A DCM replication cohort was comprised of Australian familial DCM probands (n = 101, aged 45 ± 16 years, 67% males). Replication control data were obtained for subjects aged >70 years drawn from the Alzheimer’s Disease Sequencing Project (n = 2971) and the Medical Genome Reference Bank (n = 1144). These replication control cohorts were selected specifically to account for the age-related penetrance of DCM and because per-person data were available.

Gene sequencing

Genomic DNA libraries were constructed using standard library preparation protocols. Fragments were ligated to adaptors, amplified, purified, then hybridized to custom arrays enriched for coding regions of genes associated with DCM and other inherited cardiac disorders.

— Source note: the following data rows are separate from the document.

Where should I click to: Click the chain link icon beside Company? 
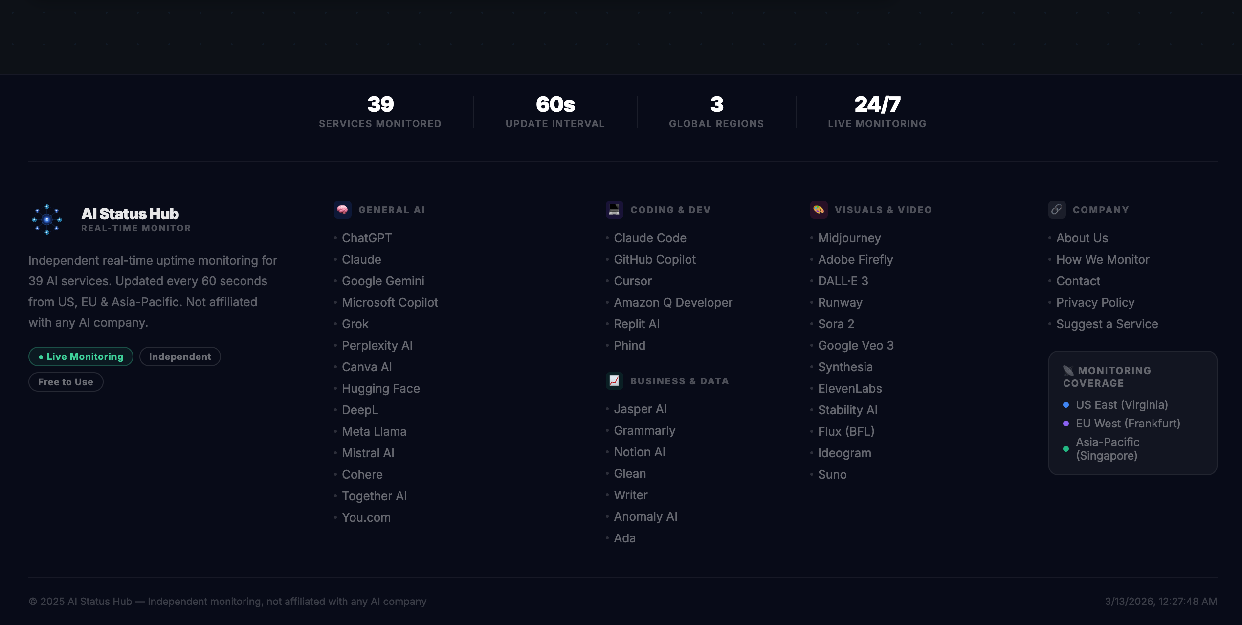tap(1057, 210)
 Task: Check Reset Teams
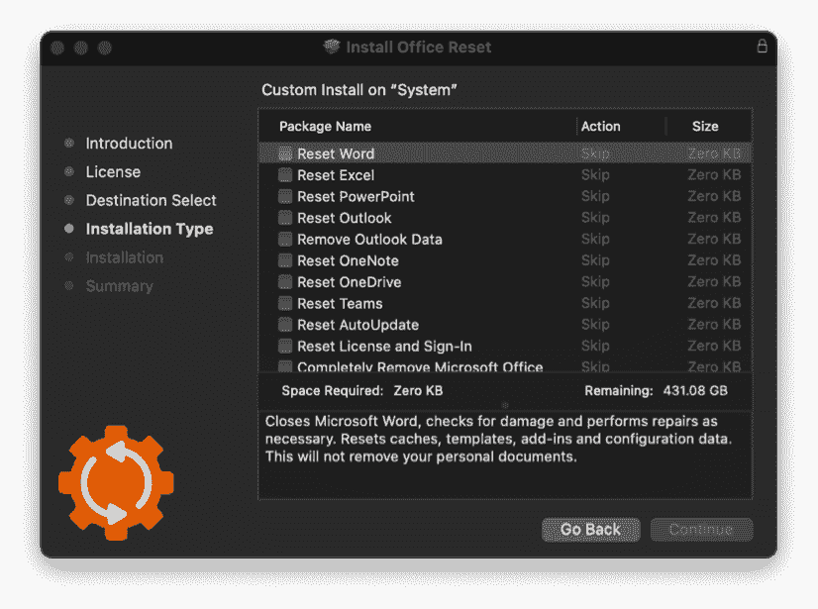tap(283, 303)

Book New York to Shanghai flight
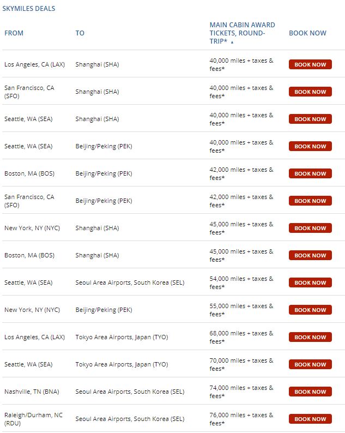coord(310,228)
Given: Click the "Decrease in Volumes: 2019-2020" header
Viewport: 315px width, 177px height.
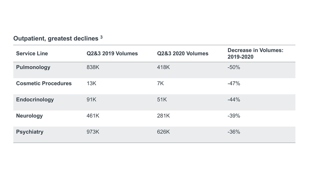Looking at the screenshot, I should pos(255,54).
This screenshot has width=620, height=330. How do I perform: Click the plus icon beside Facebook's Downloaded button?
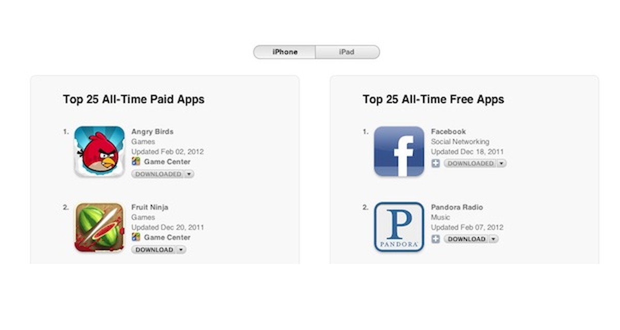[x=436, y=164]
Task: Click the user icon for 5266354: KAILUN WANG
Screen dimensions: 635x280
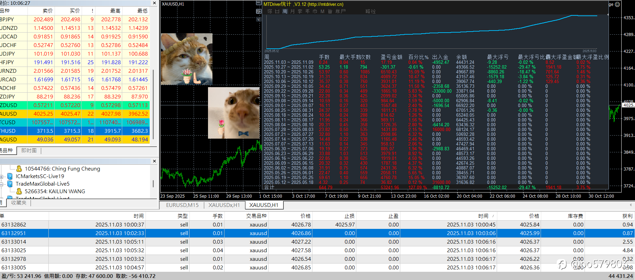Action: [x=19, y=191]
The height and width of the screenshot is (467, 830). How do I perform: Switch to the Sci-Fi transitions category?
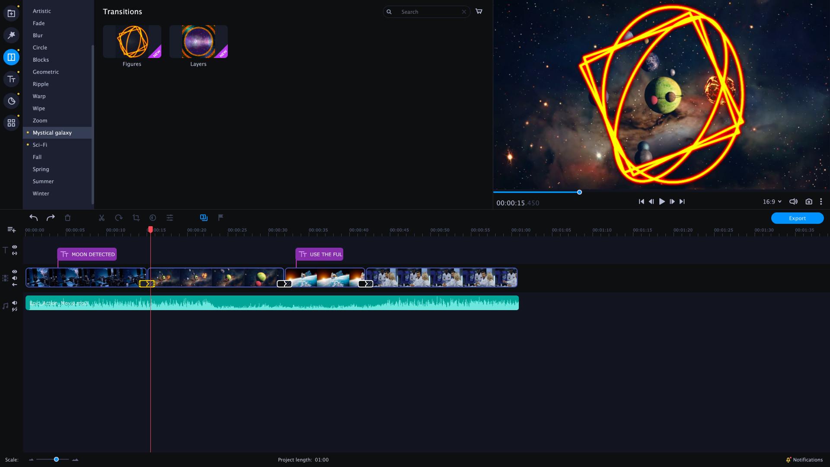(40, 145)
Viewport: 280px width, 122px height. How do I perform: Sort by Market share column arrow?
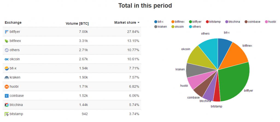coord(139,23)
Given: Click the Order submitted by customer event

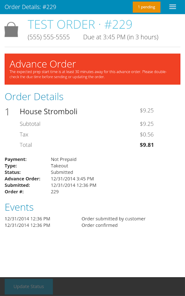Looking at the screenshot, I should click(x=113, y=218).
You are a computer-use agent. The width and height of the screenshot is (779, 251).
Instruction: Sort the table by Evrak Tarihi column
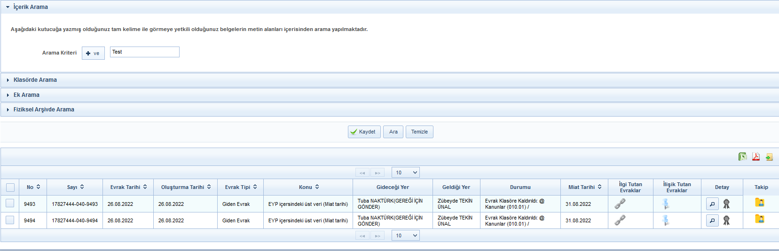(x=128, y=187)
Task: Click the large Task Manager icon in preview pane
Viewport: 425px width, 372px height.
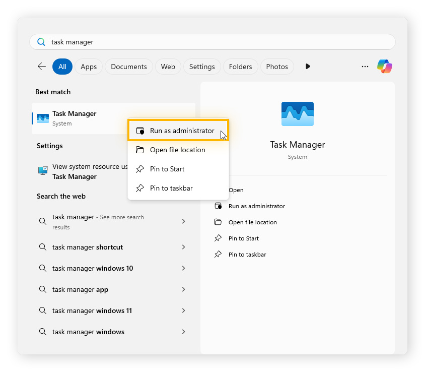Action: click(x=297, y=114)
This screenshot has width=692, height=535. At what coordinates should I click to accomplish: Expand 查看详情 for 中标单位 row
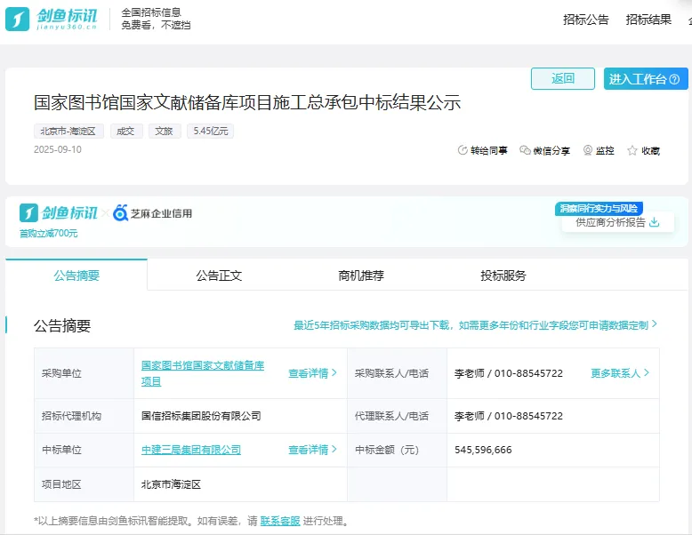coord(312,450)
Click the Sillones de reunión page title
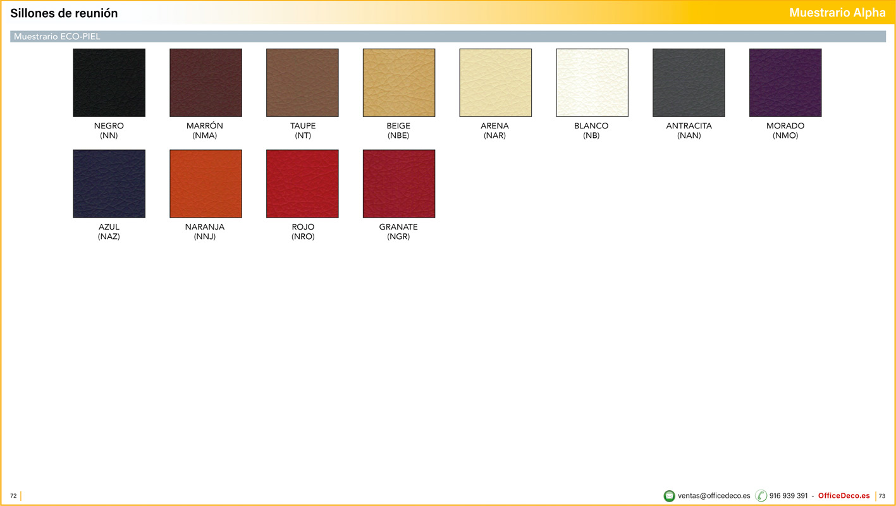This screenshot has height=506, width=896. (x=64, y=13)
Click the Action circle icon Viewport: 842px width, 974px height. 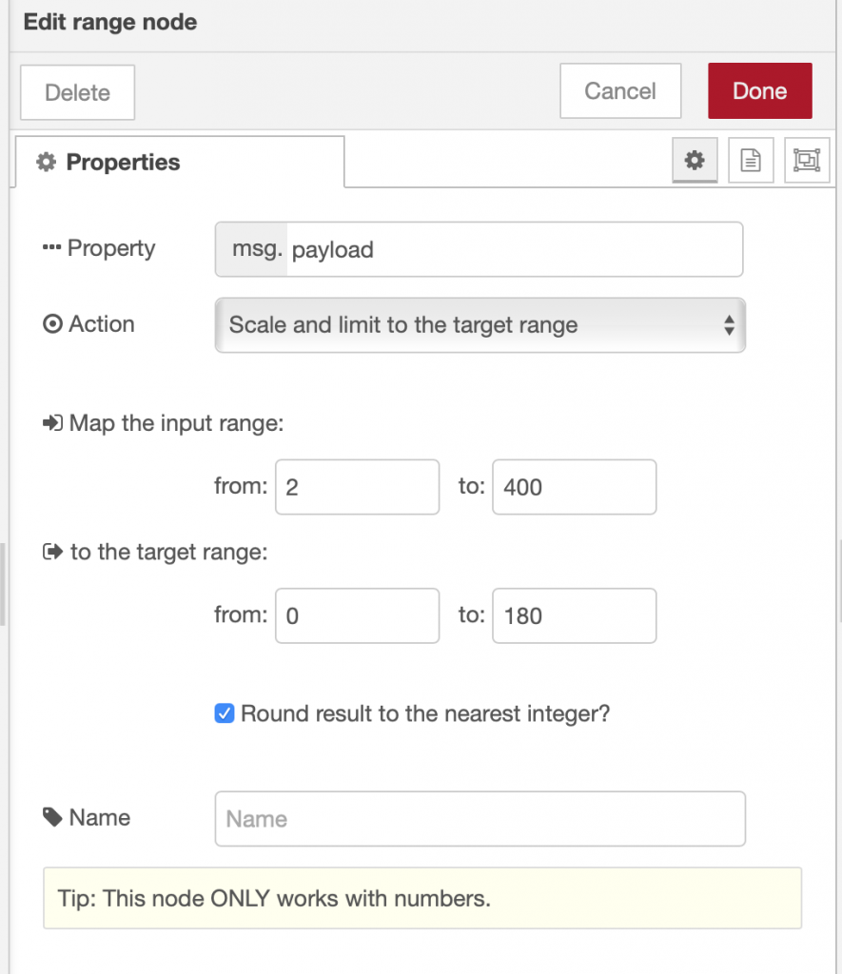(x=53, y=323)
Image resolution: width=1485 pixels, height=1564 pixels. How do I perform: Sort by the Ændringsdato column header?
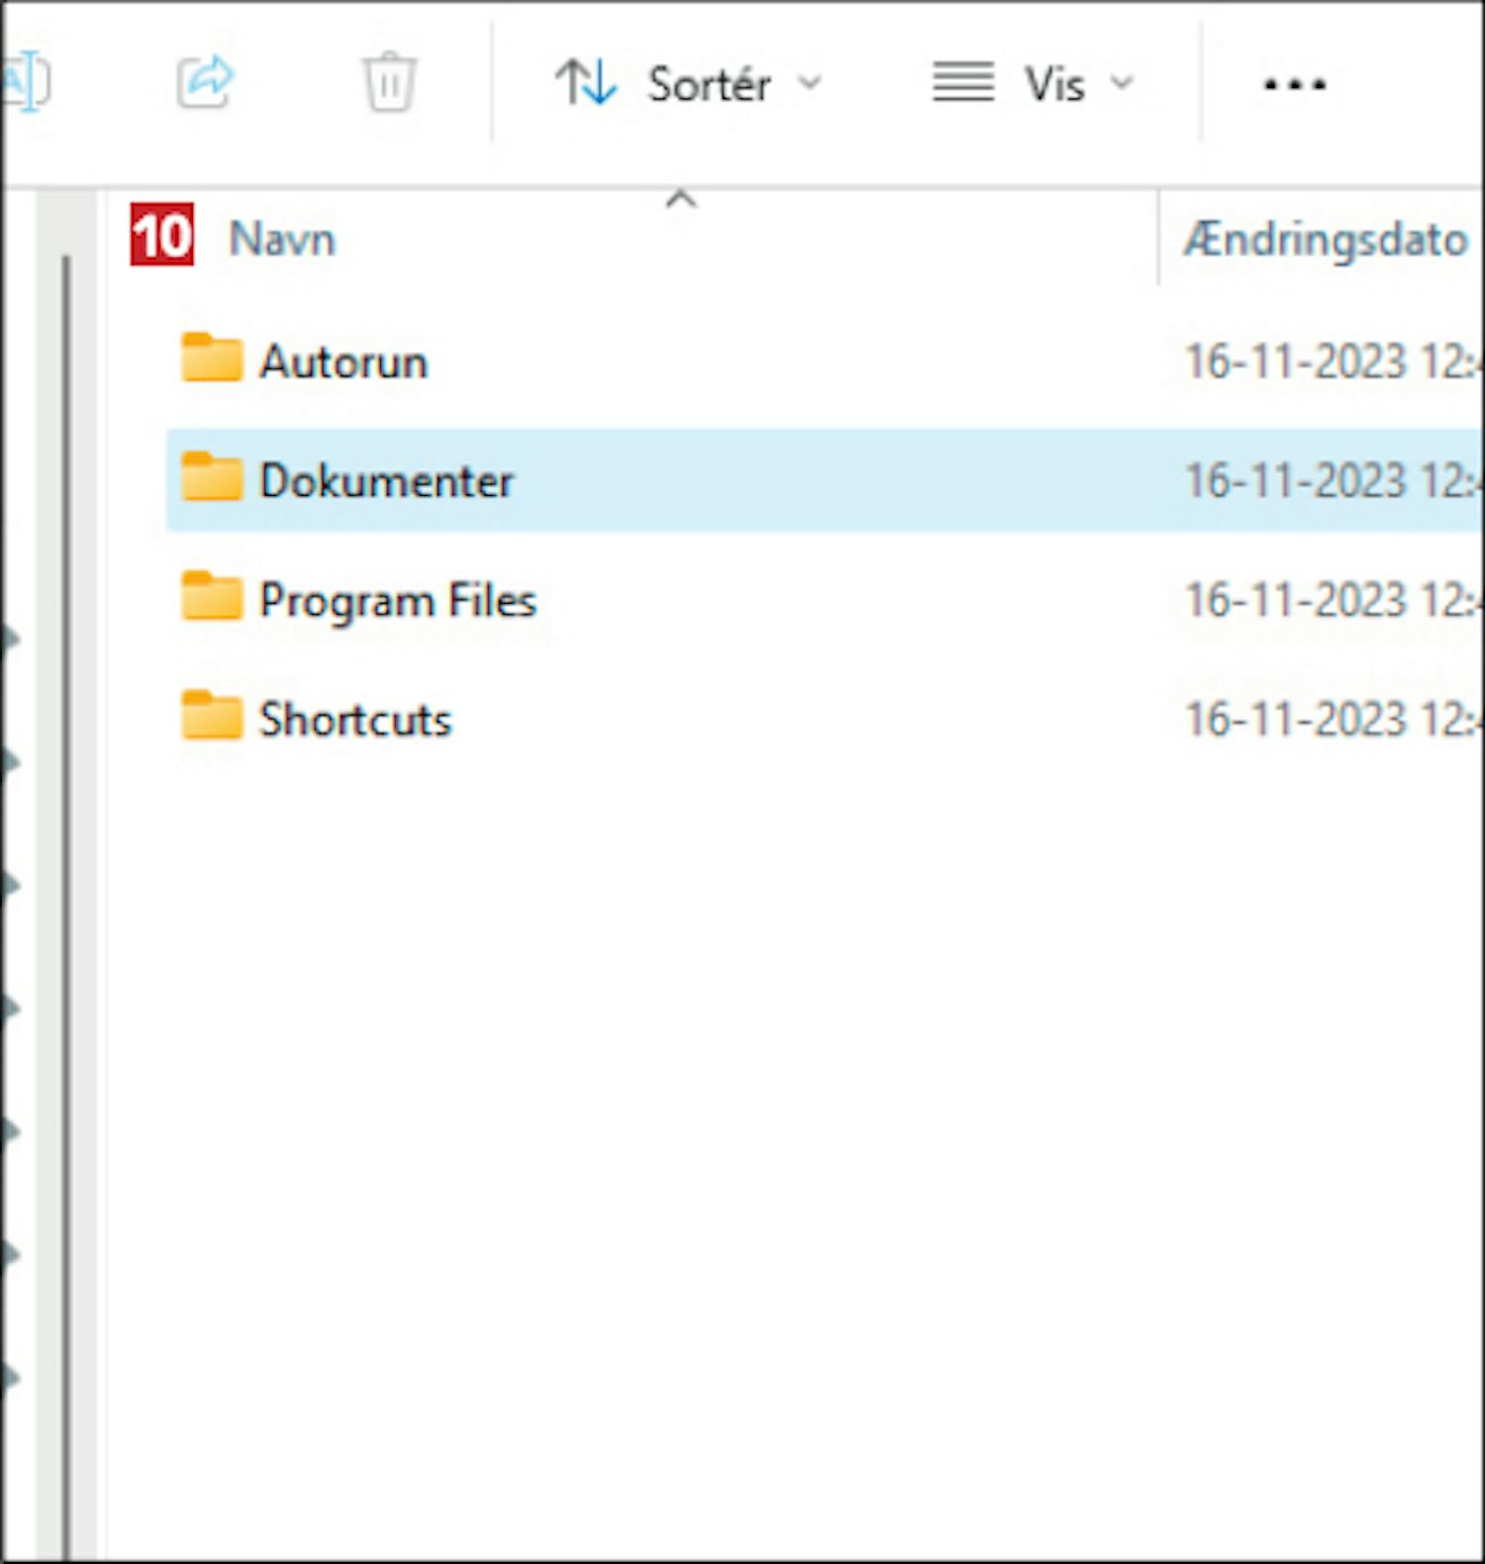click(x=1325, y=240)
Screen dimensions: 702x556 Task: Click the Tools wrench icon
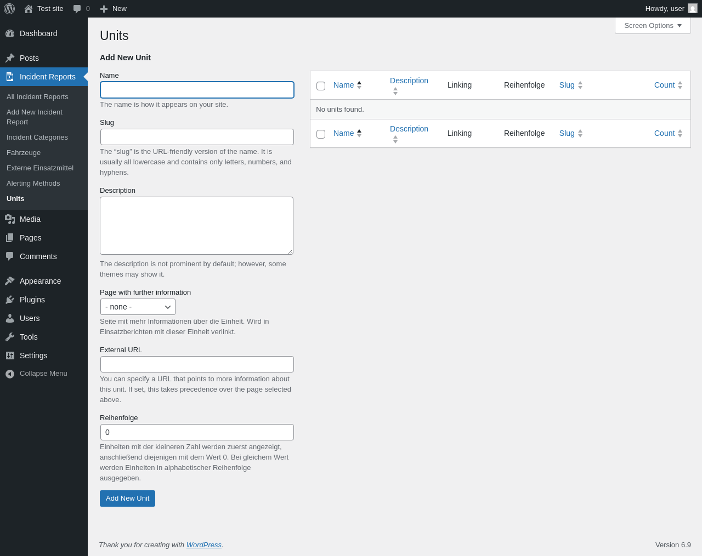10,337
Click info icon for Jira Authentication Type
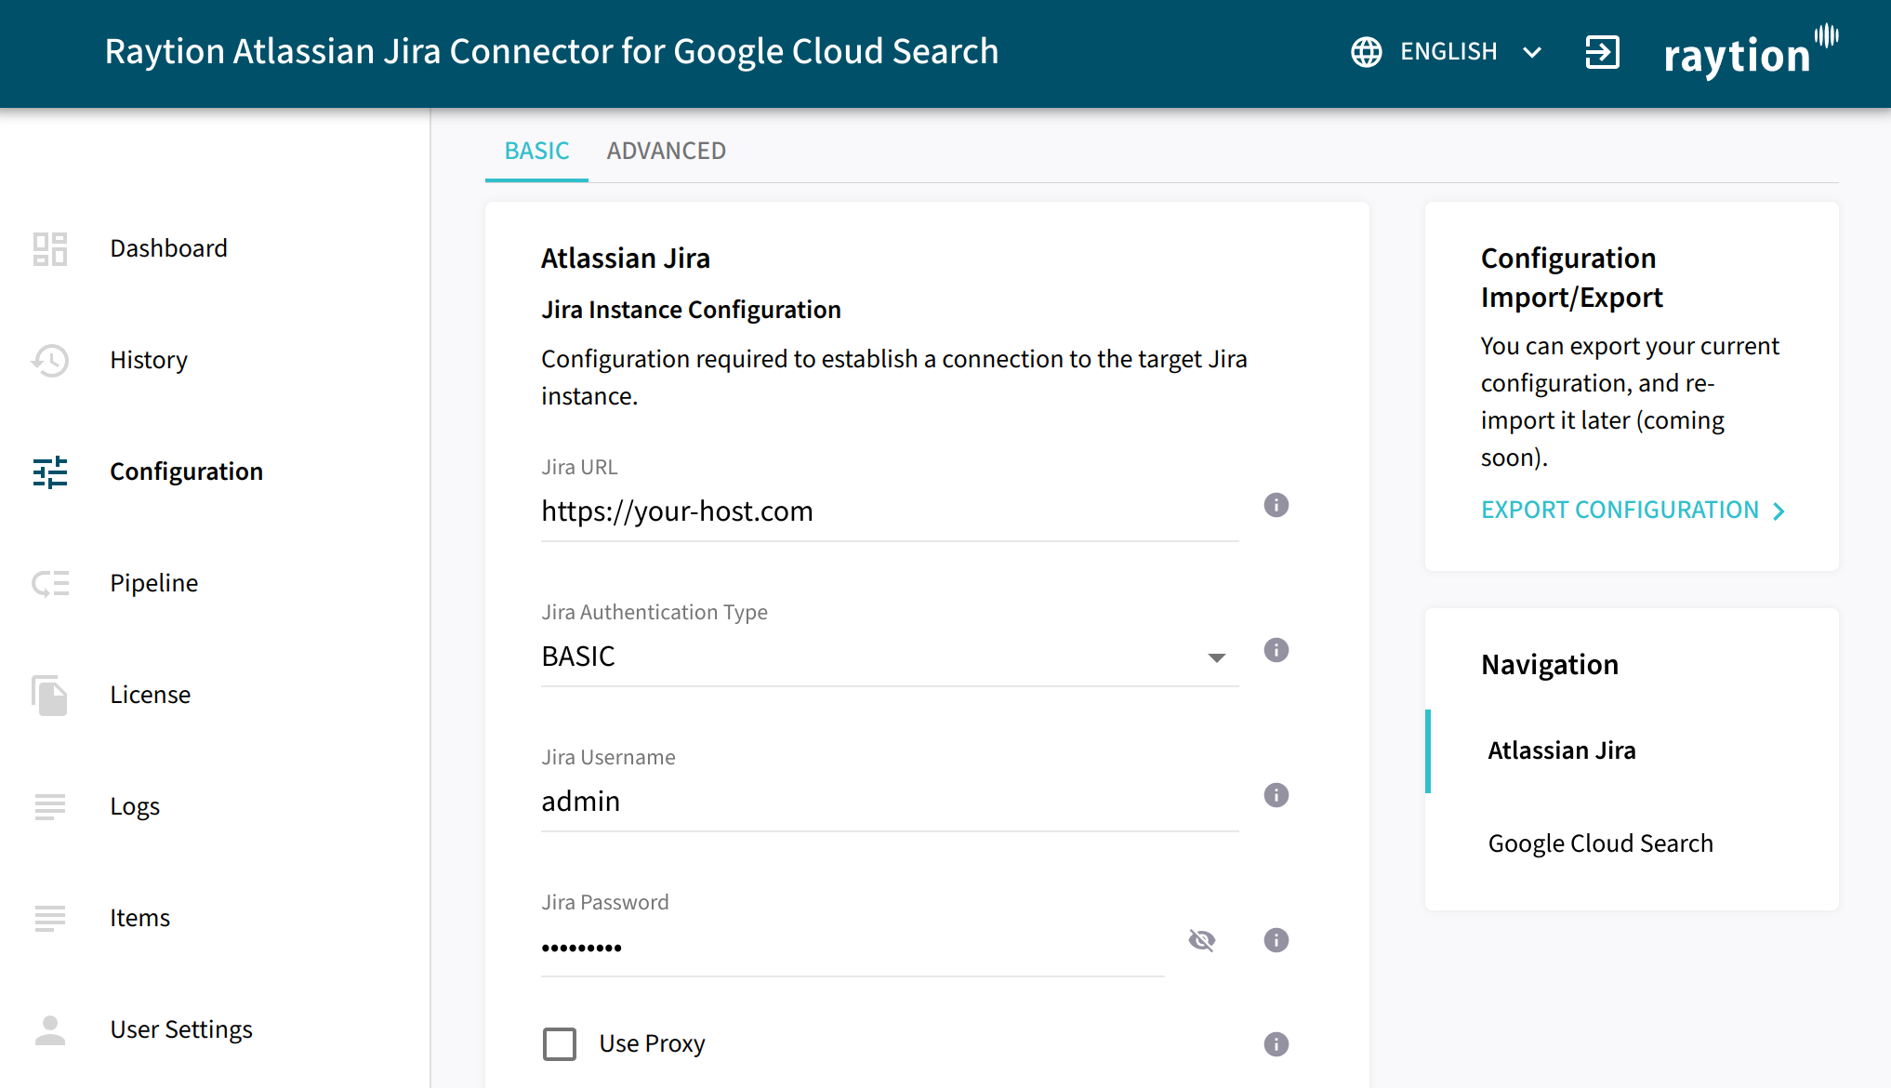This screenshot has height=1088, width=1891. (x=1276, y=650)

A 69-gene panel was used by the Boston laboratory (n = 203 DCM cases, 208 controls), and a 64-gene panel was used by the UK laboratory (n = 320 DCM cases, 319 controls) (Supplementary Fig. S1, Supplementary Table S2). Sequencing was performed using the Illumina HiSeq 2000 or SOLiD 5500xl platforms. Selected variants were evaluated in probands and family members using Sanger sequencing.

Sequence data analysis

Sequence data were processed and aligned to the hg19 (GRCh37) human genome reference using Novoalign and the Genome Analysis Toolkit, or Lifescope v2.5.1. Data for the 41 genes that were represented on both the 69-gene and 64-gene panels, and for which variants were detected in cases, were included in this study (Supplementary Methods, Supplementary Table S2). Coding-sequence variants that were truncating (stop gain, splice donor or acceptor site gain or loss, frameshift indels) or missense, and that met quality metrics for mapping, read depth, and allelic balance were evaluated. Population data for variant minor allele frequency (MAF) were obtained from the Exome Sequencing Project (ESP) and Exome Aggregation Consortium (ExAC) v1 databases. In silico pathogenicity predictions for missense variants were made using PolyPhen2, SIFT, PROVEAN, and MetaSVM.9,10,11

Gene group allocation

A PubMed literature search was undertaken to assess available evidence supporting roles in DCM pathogenesis for each of the 41 genes evaluated. A semiquantitative scoring system was devised to rank genes using grades of A (strong) to D (weak) based on genetic, in vitro, and animal model data (Supplementary Methods).

Statistical analysis

Statistical comparisons between groups were made using Fisher’s exact or chi-squared (2 × 2, 2 × 4) tests. To identify the cells that contributed most to 2 × 4 chi-squared tests, standardized residuals were calculated and deviations of absolute value >2 were considered significant. To evaluate variant distribution in annotated domains of group A genes, missense variants identified in DCM cases were pooled with those of Walsh et al.12 and compared with ExAC missense variants (MAF <0.1%) within the same protein domains using Fisher’s exact test. P < 0.05 was used to denote statistical significance.

Results

Rare variants in cardiomyopathy gene are common in cases and controls

Genetic screening was performed in 532 DCM patients and 527 healthy control subjects. Study participants were of European ancestry, and no significant population stratification effects were detected on a principal component analysis (Supplementary Fig. S2). Variants that were protein-altering (truncating, missense) and rare (defined here by MAF <0.1% in the European [EA] subgroup in the ESP database) in a set of 41 cardiomyopathy-associated genes were evaluated. Variants that met these criteria were found in 407 (77%) DCM cases and in 348 (66%) control subjects (P = 0.0002), with the number of rare variants per person ranging from 0 to 13 (mean 1.63) in DCM cases and from 0 to 8 (mean 1.24) in controls (P < 0.0001). To explore strategies for identifying disease-associated variants, we compared 770 different variants found in DCM cases and 589 variants in control subjects (Supplementary Table S3).

TTN variants

There was an excess of truncating TTN variants (TTNtv) in DCM cases (83 [11%] variants versus controls, 6 [1%] variants; P < 0.0001; Supplementary Table S4). TTN missense variants comprised 40% of all variants found in cases and controls. Unlike missense variants in other genes (see below), TTN missense variants were not differentiated between groups by assessment of novelty or in silico functional predictions (Supplementary Table S5), and these were excluded from subsequent variant-level, gene-level, and per-person analyses.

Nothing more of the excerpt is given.